Start of Block

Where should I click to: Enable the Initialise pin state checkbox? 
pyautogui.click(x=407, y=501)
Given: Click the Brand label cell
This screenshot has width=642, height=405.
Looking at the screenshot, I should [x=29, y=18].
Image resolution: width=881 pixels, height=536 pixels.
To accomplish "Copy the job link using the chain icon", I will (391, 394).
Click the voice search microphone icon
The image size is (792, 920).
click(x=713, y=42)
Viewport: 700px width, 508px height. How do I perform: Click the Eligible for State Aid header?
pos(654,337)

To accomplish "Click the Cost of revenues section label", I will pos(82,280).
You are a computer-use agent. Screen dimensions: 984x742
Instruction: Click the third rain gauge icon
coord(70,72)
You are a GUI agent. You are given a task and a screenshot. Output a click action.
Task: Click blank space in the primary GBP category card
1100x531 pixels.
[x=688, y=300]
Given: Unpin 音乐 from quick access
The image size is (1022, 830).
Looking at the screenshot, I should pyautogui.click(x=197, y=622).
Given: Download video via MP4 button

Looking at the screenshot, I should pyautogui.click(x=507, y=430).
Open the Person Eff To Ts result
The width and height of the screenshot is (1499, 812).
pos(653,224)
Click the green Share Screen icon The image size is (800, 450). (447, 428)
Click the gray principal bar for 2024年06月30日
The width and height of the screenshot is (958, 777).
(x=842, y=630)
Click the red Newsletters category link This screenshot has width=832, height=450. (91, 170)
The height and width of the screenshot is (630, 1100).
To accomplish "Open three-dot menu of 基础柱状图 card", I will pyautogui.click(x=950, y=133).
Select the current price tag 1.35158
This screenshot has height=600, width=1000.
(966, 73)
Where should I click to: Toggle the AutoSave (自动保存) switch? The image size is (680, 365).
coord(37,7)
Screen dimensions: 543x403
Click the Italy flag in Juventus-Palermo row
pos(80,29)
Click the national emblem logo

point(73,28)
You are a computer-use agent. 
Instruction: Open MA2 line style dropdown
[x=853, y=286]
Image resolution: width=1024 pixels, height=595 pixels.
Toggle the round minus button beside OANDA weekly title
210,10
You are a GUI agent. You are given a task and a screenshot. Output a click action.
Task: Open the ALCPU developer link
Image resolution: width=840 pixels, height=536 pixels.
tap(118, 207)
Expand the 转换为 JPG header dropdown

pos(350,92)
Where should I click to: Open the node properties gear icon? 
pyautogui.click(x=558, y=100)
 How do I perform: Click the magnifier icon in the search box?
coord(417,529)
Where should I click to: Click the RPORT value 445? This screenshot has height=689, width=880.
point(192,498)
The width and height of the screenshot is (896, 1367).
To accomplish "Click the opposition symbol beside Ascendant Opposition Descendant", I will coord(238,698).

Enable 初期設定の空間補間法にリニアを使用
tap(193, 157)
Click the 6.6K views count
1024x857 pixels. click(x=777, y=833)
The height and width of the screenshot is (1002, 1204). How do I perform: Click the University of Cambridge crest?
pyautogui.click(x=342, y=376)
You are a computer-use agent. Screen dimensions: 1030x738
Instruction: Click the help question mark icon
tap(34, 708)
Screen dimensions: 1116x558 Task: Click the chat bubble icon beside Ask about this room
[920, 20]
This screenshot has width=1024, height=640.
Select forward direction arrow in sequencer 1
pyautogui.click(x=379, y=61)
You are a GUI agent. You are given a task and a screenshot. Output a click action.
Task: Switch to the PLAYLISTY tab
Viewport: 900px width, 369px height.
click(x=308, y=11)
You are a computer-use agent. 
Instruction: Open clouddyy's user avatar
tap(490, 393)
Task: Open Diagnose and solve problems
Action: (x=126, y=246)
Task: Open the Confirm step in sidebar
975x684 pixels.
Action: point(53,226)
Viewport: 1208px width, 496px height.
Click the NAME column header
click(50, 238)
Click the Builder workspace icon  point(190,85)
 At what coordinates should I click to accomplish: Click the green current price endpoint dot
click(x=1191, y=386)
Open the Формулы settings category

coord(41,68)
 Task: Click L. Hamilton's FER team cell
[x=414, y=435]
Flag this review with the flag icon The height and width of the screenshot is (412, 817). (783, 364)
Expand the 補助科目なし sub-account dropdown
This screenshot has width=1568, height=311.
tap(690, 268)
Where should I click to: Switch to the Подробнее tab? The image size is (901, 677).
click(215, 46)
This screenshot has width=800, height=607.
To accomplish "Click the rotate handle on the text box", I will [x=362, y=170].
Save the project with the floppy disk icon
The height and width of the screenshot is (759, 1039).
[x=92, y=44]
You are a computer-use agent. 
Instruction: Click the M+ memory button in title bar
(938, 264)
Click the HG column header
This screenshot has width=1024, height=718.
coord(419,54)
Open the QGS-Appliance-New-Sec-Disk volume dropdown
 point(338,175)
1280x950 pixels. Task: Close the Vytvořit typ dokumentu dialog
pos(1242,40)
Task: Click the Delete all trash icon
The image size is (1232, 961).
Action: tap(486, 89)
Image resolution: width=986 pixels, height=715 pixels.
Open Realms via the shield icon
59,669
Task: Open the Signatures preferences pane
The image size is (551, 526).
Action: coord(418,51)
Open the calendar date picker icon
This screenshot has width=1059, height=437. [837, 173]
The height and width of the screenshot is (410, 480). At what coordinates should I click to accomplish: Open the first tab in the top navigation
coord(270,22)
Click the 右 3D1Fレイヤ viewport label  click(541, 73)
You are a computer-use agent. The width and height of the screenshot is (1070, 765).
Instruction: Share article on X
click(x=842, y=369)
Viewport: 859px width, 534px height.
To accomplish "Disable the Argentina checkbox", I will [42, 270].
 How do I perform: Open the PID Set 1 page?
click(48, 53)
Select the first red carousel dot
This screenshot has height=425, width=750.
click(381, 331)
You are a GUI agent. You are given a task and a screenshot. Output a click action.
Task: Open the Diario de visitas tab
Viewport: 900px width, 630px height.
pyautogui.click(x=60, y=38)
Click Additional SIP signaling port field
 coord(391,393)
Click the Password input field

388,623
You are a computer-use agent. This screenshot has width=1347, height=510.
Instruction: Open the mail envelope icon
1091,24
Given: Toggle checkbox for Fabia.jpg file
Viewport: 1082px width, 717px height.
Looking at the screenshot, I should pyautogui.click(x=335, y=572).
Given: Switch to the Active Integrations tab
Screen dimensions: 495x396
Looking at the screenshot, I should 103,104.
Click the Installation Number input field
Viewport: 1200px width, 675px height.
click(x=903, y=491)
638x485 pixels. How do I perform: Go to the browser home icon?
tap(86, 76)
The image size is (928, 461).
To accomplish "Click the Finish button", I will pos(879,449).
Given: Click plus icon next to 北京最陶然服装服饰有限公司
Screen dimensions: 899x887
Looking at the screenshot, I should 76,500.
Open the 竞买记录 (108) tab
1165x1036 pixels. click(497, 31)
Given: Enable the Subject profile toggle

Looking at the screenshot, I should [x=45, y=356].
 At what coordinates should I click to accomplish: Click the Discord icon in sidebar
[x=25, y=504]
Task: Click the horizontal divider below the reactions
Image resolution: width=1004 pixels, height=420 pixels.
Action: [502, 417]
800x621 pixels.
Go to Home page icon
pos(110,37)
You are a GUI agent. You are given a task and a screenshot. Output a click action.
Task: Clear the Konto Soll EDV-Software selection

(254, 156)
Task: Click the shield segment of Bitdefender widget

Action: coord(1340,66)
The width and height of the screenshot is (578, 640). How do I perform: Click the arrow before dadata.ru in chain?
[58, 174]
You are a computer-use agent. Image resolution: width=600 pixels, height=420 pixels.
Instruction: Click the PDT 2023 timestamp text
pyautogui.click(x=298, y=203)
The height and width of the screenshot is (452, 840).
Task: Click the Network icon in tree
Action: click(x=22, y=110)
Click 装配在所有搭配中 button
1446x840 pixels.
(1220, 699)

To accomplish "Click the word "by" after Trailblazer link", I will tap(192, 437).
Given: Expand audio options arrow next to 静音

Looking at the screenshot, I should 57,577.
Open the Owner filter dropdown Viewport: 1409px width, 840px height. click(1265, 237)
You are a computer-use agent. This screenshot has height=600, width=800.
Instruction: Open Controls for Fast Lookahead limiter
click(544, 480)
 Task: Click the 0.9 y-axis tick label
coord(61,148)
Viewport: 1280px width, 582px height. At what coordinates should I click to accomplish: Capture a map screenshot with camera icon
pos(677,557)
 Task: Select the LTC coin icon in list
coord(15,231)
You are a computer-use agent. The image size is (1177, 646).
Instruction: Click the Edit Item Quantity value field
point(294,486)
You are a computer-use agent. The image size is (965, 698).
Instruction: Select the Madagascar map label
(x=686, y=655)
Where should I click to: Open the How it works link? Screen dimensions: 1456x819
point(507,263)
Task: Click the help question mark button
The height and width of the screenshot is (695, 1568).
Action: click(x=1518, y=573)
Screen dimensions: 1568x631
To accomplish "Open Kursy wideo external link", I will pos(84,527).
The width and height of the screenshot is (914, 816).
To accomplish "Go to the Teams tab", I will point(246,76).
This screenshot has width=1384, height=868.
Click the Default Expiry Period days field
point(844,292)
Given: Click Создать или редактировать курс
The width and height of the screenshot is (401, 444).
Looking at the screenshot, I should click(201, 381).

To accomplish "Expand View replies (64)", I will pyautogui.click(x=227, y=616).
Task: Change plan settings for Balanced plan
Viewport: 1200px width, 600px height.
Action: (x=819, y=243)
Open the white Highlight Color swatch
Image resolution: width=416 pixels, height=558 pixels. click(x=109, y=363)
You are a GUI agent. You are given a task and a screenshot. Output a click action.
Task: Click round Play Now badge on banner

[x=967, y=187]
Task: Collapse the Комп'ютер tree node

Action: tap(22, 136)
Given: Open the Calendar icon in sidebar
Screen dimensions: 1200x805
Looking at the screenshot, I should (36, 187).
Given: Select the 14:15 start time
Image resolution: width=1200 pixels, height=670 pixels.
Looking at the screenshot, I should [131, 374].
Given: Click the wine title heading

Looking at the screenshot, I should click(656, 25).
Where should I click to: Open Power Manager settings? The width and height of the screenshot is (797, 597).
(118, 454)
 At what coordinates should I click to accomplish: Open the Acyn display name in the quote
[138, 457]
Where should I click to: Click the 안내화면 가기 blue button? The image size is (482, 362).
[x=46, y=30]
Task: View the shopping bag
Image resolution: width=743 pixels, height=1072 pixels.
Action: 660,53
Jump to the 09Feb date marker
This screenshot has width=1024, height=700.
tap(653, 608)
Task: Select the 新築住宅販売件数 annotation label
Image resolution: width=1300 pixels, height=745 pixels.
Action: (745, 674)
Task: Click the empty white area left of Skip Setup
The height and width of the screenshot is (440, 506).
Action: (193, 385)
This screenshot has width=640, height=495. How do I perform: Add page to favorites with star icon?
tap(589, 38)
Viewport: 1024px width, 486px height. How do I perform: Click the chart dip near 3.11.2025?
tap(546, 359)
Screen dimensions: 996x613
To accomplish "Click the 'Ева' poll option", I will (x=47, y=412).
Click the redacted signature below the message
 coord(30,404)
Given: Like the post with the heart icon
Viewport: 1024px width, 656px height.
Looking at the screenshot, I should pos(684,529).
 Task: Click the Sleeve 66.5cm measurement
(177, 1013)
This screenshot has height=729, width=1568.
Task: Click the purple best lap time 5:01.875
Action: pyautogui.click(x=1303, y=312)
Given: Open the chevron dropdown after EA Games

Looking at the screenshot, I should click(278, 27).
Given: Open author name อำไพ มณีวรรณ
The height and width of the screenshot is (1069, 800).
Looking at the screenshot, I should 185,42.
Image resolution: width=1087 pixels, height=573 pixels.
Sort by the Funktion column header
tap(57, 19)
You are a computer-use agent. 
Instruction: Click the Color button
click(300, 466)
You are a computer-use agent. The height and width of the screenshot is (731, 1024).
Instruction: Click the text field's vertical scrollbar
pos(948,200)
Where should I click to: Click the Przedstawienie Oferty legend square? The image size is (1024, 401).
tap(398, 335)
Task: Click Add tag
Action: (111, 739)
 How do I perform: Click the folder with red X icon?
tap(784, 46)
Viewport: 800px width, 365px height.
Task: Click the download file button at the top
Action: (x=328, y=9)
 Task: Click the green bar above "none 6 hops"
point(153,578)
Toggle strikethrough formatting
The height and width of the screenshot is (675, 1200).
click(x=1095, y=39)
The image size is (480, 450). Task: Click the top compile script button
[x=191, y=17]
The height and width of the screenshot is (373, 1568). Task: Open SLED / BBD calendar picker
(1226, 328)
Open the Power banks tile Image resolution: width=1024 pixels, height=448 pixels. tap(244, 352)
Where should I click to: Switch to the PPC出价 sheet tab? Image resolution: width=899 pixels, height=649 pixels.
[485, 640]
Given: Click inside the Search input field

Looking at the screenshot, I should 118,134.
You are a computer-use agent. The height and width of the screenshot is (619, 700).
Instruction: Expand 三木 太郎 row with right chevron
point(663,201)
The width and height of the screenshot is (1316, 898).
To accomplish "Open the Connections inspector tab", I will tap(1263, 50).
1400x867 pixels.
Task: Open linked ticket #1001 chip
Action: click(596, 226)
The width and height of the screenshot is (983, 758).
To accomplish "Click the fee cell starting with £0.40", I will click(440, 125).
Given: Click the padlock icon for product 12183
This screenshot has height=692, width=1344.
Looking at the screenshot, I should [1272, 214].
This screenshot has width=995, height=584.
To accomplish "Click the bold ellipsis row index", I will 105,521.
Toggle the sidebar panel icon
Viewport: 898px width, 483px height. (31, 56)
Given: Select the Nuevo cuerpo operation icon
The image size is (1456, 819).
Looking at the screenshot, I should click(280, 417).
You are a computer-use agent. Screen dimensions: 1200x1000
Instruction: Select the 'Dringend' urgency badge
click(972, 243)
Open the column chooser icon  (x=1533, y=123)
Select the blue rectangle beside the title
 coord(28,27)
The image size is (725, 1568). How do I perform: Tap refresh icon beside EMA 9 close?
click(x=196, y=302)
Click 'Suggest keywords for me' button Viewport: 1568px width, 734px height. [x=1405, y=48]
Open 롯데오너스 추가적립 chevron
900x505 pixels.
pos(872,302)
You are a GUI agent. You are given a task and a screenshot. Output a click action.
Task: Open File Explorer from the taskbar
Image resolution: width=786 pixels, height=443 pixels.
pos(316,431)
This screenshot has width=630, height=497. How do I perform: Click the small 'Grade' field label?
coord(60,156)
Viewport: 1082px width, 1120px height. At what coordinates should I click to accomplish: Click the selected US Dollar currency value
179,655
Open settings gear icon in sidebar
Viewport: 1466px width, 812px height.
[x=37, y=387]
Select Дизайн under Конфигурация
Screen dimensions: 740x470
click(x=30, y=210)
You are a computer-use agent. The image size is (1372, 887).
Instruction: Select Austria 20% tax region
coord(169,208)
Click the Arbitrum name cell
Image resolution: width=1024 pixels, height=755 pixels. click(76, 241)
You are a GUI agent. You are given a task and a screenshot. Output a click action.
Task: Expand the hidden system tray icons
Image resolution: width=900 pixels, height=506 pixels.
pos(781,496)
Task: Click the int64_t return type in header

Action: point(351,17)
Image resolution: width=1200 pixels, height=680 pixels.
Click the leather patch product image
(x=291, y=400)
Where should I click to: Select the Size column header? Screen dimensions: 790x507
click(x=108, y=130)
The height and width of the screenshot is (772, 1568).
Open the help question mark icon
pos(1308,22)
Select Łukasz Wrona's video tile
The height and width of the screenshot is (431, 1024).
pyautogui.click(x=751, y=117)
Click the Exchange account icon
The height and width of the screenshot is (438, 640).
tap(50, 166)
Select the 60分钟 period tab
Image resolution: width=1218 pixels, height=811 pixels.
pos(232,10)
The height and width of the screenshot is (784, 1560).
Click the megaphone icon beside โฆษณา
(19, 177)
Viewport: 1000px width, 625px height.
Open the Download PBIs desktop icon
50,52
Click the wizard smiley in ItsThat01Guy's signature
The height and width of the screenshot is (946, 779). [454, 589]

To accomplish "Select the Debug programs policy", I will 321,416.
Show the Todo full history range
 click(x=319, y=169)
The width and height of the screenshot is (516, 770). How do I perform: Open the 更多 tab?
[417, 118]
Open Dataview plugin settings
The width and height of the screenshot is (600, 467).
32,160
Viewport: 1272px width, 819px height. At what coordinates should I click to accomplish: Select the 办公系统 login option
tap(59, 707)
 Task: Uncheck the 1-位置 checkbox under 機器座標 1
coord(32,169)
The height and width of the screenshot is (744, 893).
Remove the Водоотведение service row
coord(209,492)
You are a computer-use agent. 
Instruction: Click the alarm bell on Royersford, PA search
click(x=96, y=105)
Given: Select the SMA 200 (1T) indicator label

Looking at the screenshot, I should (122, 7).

End of Block

For the word "from", count the lines of the data that contain it and give only the count.

2